Souccot 5782

  • Souccot
Editorial

 Allégresse, quand tu nous tiens !

Après la solennité, presque l’austérité, de la première partie du mois de Tichri, après tous les efforts investis dans la spiritualité pure et exigeante de Roch Hachana et de Yom Kippour, voici que vient le temps de la joie. Et quelle joie, celle de Souccot et de Sim’hat Torah ! Ce deuxième versant du mois nous offre ainsi un privilège immense : parvenir aux sources de l’allégresse la plus authentique en vivant des fêtes à nulles autres pareilles. Alors qu’on s’engage dans cette période si grande et forte, ne convient-il pas de mettre cette joie en perspective ?

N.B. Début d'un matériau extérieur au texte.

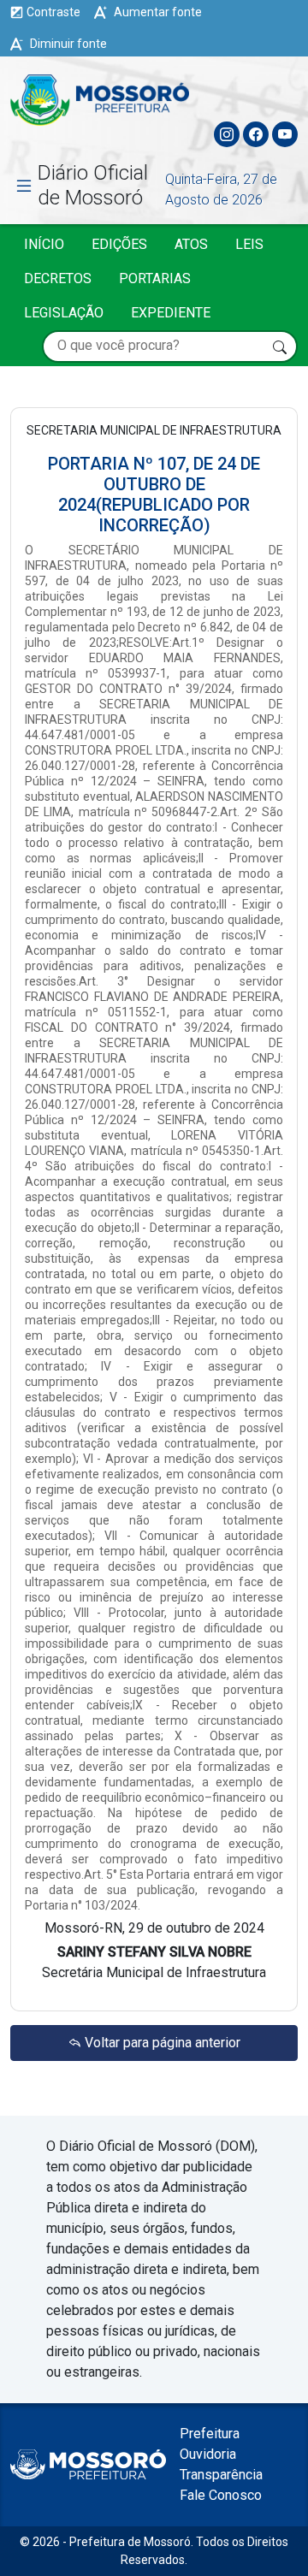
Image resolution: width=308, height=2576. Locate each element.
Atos (191, 244)
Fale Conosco (221, 2495)
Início (44, 244)
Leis (249, 244)
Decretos (58, 278)
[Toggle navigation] (284, 96)
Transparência (221, 2474)
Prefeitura (210, 2433)
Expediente (170, 313)
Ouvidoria (208, 2454)
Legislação (64, 313)
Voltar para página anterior (160, 2042)
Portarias (155, 278)
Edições (119, 244)
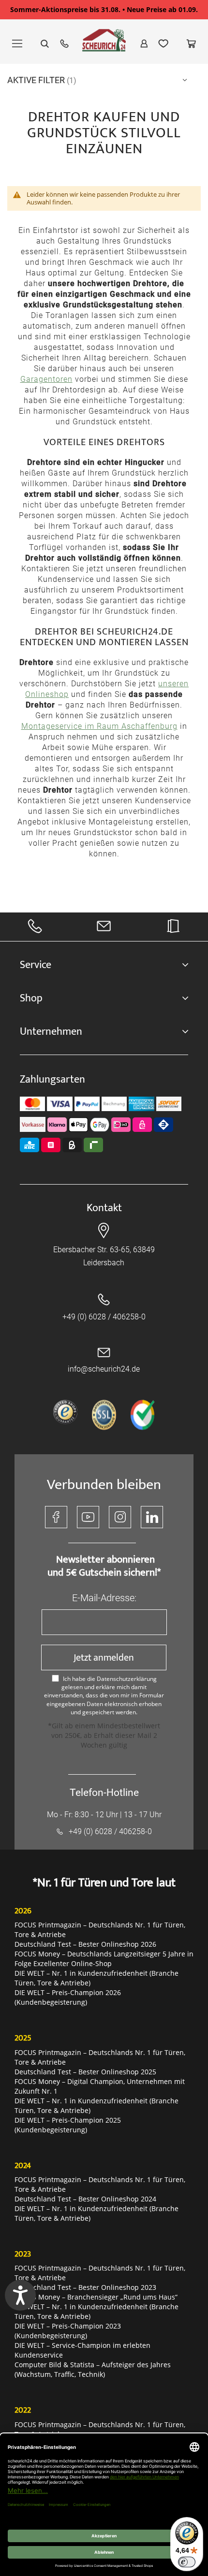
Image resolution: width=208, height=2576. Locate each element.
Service (35, 965)
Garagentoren (46, 379)
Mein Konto (144, 43)
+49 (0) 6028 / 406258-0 (104, 1316)
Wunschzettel (163, 43)
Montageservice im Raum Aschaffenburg (99, 726)
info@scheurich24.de (104, 1369)
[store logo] (104, 44)
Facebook (56, 1517)
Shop (31, 998)
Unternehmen (51, 1032)
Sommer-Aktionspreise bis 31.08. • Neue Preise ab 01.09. (104, 9)
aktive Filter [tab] (37, 80)
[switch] (186, 2562)
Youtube (88, 1517)
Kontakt (104, 1208)
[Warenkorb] (191, 43)
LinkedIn (152, 1517)
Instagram (120, 1517)
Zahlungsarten (52, 1079)
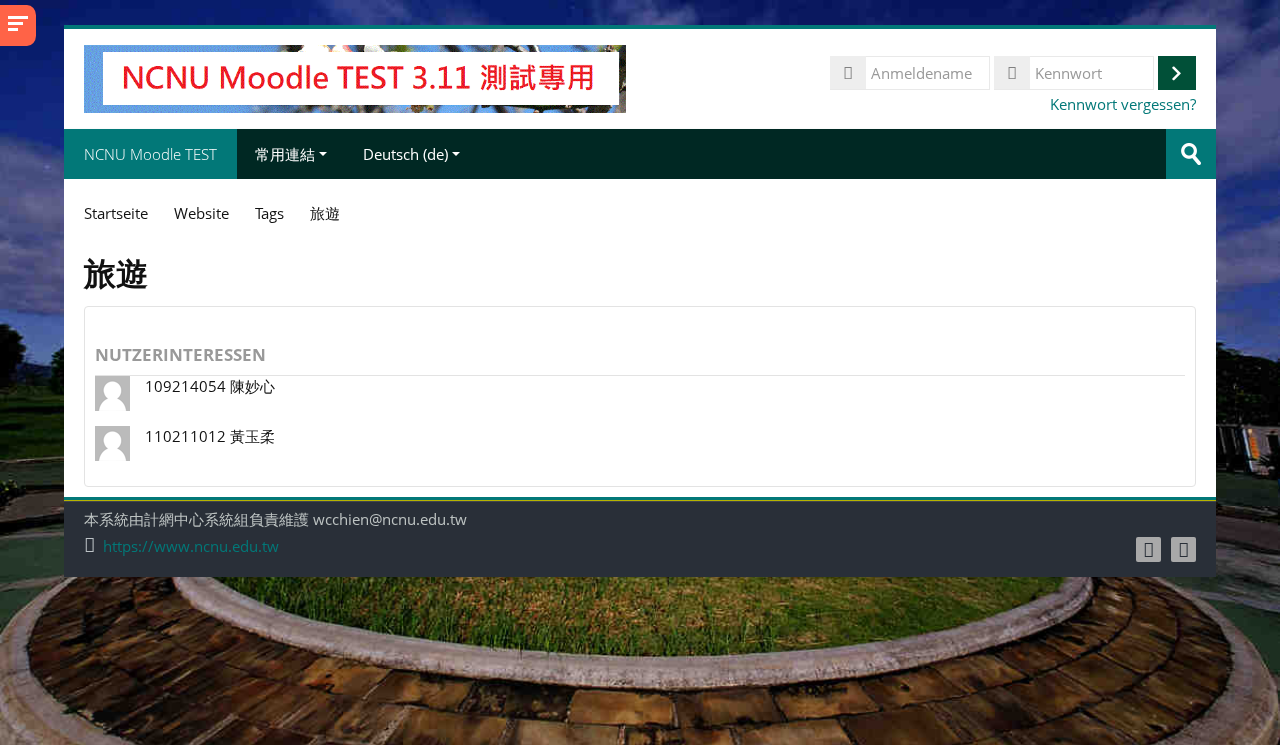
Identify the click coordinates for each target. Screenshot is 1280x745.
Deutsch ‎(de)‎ (405, 154)
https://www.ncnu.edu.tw (191, 546)
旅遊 (325, 213)
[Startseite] (355, 77)
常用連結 (285, 154)
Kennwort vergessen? (1123, 104)
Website (201, 213)
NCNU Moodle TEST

De fait sa puissance est immense. Elle a pour capacité de forcer les barrières, de briser les limites. Elle est comme un vent nouveau qui bouscule les habitudes et emporte sur ses ailes tous ceux qui veulent vivre plus pleinement. De fait, dans la Souccah, cette fragile demeure au toit de feuillage, nous ressentons comme l’accomplissement de la Volonté Divine nous entoure. Ne résidons-nous pas tout entier dans cet abri, solide parce que léger, puissant parce qu’éphémère ? N’y résidons-nous pas comme on le fait dans une fière demeure de pierre, simplement parce que D.ieu nous l’a ordonné et que, confiants en Sa fidélité, nous savons qu’Il nous garde et nous protège ? Durant la semaine de la fête, ne vivons-nous pas avec ces « invités » spirituels dont parle le Zohar, qui nous visitent jour après jour : Abraham, Isaac, Jacob etc. ?

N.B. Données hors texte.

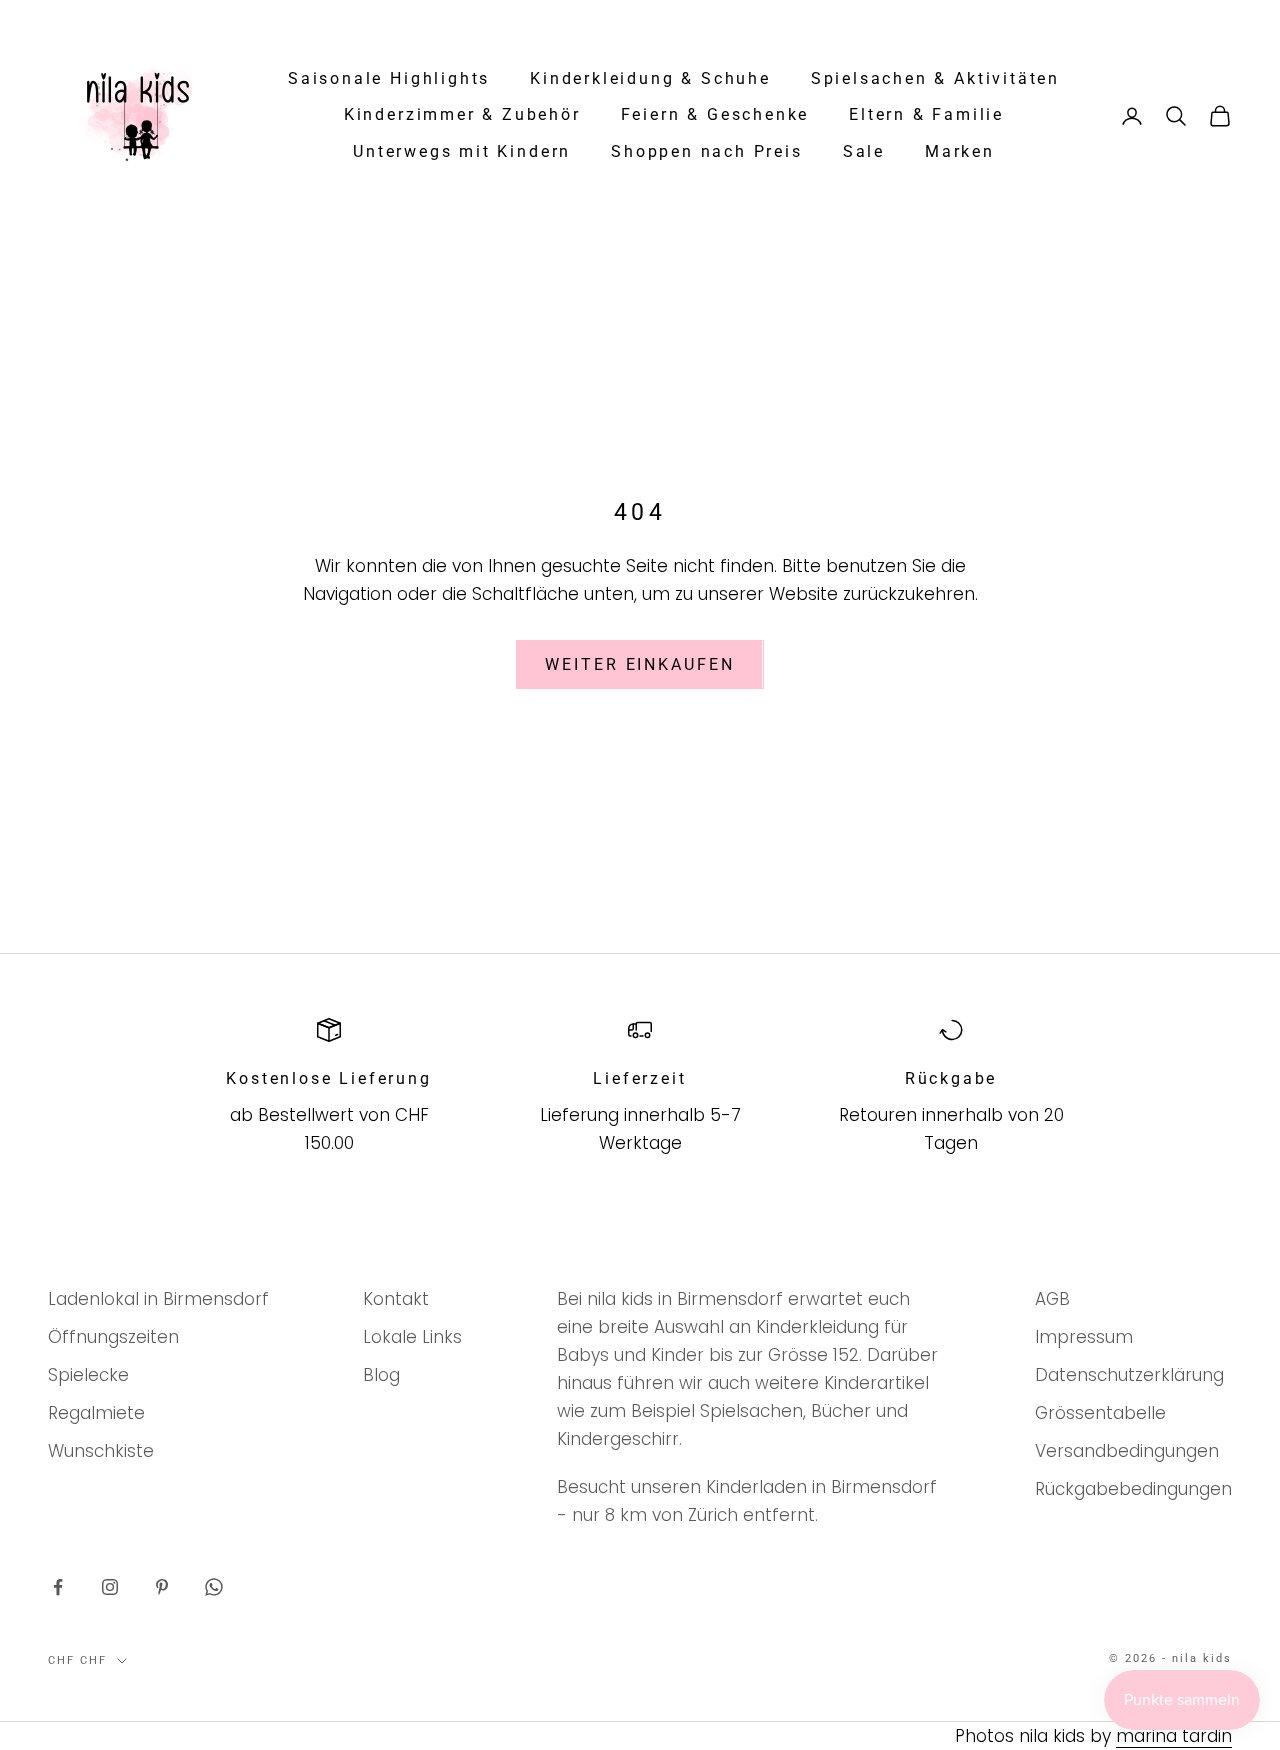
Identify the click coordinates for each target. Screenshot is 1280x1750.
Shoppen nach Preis (707, 152)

C’est alors que vient l’explosion, quand, prenant les rouleaux de la Torah, les serrant sur notre cœur comme on fait d’un objet précieux et aimé, nous en devenons les porteurs en dansant avec eux. Chacun devient alors comme un élément de la Torah, s’unissant à elle, ne constituant plus, en quelque sorte, qu’une seule entité avec elle. C’est ainsi un nouveau rapport qui s’établit. Il ne se fonde guère sur la réflexion préalable ; la Torah étant roulée, enveloppée dans son manteau, elle ne se prête pas à l’étude. Du reste, si c’était le cas, chacun en aurait une approche différente, adaptée à ce qu’il est et à ce qu’il sait. En ce jour, tout cela s’efface, c’est d’Infini qu’il est question. Et, dans cette absence de limites, chacun trouve, comme naturellement, sa place.

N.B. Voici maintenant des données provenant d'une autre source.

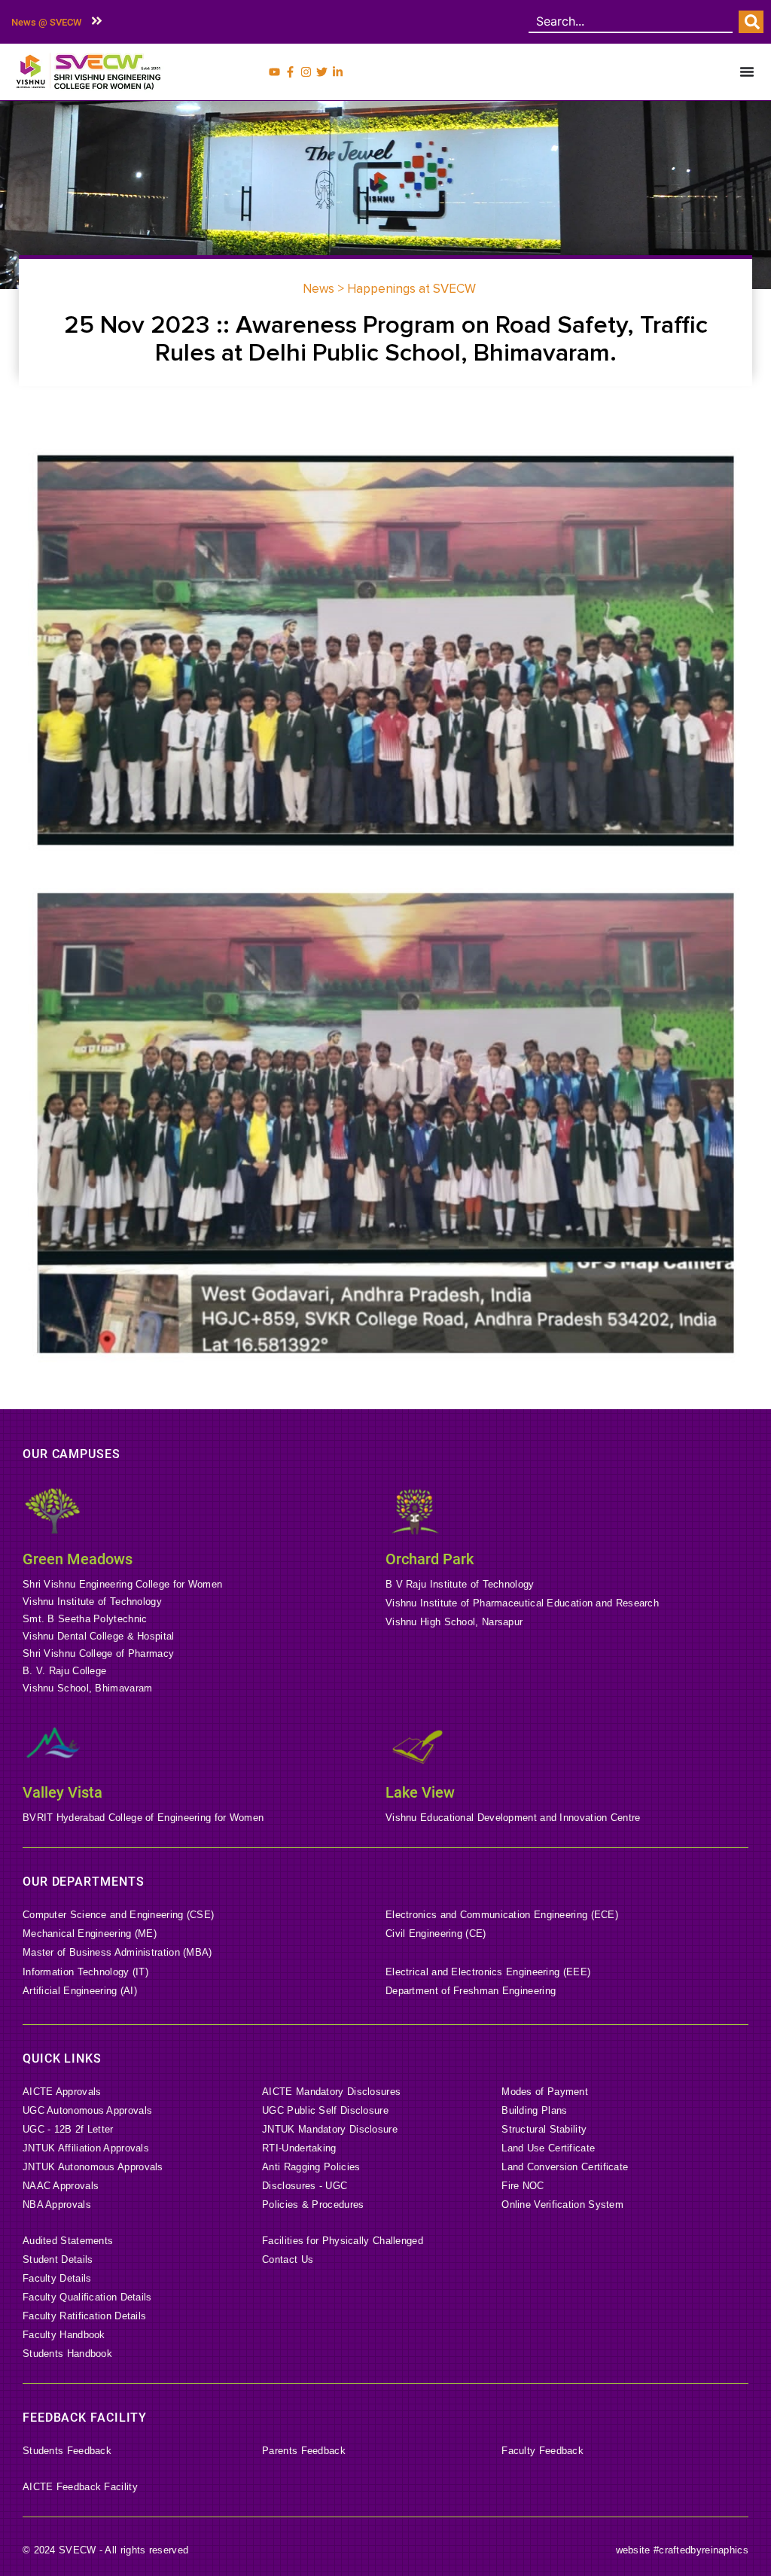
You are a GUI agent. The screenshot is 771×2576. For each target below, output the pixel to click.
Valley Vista (62, 1792)
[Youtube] (274, 72)
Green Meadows (78, 1559)
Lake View (420, 1792)
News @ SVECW (46, 22)
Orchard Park (430, 1559)
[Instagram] (306, 72)
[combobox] (631, 22)
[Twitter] (322, 72)
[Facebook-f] (290, 72)
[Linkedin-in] (338, 72)
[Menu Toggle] (746, 71)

De tout cela, nous savons, dès à présent, que rien ne se terminera. Nous prendrons avec nous tout ce que nous vivons aujourd’hui. Pour une année bonne et douce.

Etincelles de Machiah

 Grandeur et humilité

Le Talmud (traité Sanhédrin 98a) enseigne que Machia’h pourra venir de deux façons : « sur les nuages du ciel » ou « pauvre et montant un âne ». Ces deux opinions ne sont pas la marque d’une quelconque opposition entre les Sages. En effet, Machia’h possédera la grandeur et la force portées à leur point ultime, ce qu’évoque l’image d’une venue « sur les nuages du ciel ». Cependant, en même temps, il sera d’une humilité absolue tel « un pauvre montant un âne ».

 (d’après un commentaire du Rabbi de Loubavitch -
Chabbat Parchat Kedochim 5744)

Vivre avec la Paracha

 Vivre dans un monde en pleine mutation

L’un des aspects peu connus en ce qui concerne la fête de Souccot est son lien profond avec l’eau.

Roch Hachana possède une prière toute particulière que l’on récite près d’un point d’eau (Tachli’h).

L’eau occupe une place importante lors de Yom Kippour. En effet, à l’époque du Temple, en ce jour saint, le Cohen s’immergeait cinq fois dans l’eau du Mikvé et de nos jours, nous nous purifions par l’eau avant le début de la fête.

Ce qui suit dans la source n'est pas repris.